Depending on the company, the state sometimes shares the revenue risks. South West Trains receives a proportion of the shortfall if actual revenue falls short of the anticipated revenue included in the bid from operator Stagecoach (SGC).
What about compensation payments?
Over the last few years, price hikes and compensation issues have been thrust into the spotlight.
An increase in regulated rail fares is determined based on the retail price index. This covers approximately half of all tickets. The remaining half is unregulated.
Money from operators is paid to delayed passengers, assuming they make a claim. Infrastructure operator Network Rail compensates train operators for unscheduled delays if its infrastructure is responsible, to offset the impact of poor performance.
In its 2015/2016 financial year Network Rail paid out around £106m, with Govia Thameslink Railway (GTR) receiving the most at £22.4m and Southeastern getting £18.2m.
What are the main sources of profit for rail companies?
Go-Ahead operates Southeastern, London Midland and Govia Thameslink Railway (GTR), which is responsible for Southern; 74% of its revenue comes from the rail operations.
Over the last year, Southern has suffered strikes following a row over driver-only trains, which could hit Go-Ahead’s profits by up to £15m.
The Government is considering taking direct control of the rail franchise for Southern as it is responsible for a proportion of the revenue risk for GTR and is therefore directly affected by the dispute.
According to analysts, the Government chose to help due to the uncertain impact on passenger numbers during the reconstruction of London Bridge station and knock-on effect to services.
Go-Ahead is also at risk if the Government does not agree to force majeure provisions that would render the strikes ‘financially neutral’.
Broker Investec analyst Alex Paterson has cut operating profit expectations for Go-Ahead from £161.2m to £152.9m for the full year 2017.
FirstGroup operates Great Western Railway (GWR) and TransPennine Express.
Its rail division is expected to deliver lower operating profit, falling from £72.9m to £42.6m in 2017. FirstGroup recently attracted more rail passengers, but network upgrade work took its toll on GWR.
Liberum transport analyst Gerald Khoo believes FirstGroup is making good progress with the turnaround in its North American bus division with a potential return of dividends in the future.
National Express (NEX)
Earlier this year, National Express sold its only franchise C2C to Italian firm Trenitalia for £72.6m.

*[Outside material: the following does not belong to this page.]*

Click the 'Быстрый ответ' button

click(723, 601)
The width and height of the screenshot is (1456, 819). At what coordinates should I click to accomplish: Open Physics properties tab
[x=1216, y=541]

So at the moment it doesn’t have a train franchise in the UK.
At Stagecoach, 55% of its revenue is generated through its rail division, which includes South West, East Midland and Virgin Trains.
In its half-year results in December 2016, the group admitted revenue at Virgin Trains East Coast is failing to reach its original target for the franchise.
Who should I consider investing in?
If FirstGroup can mitigate the impact of network upgrade work on GWR and continue to strengthen its current operations, its shares could represent an attractive opportunity for investors. It currently trades at 11.7 times prospective earnings per share.
Who should I avoid?
Alongside half-year results last year, Stagecoach warned of declining profitability in its South West Trains and Virgins Trains East Coast franchises. Management says passenger revenue growth is insufficient to cover increased premia payments to the Government and higher operating costs.
Liberum’s Khoo highlights that Stagecoach’s risk is concentrated on this franchise and it faces renewal risks. This is reflected in a forward price-to-earnings ratio of just 7.4 times.
Go-Ahead is one to avoid until industrial action at Southern is resolved as that is hurting profitability and rendering the outlook uncertain.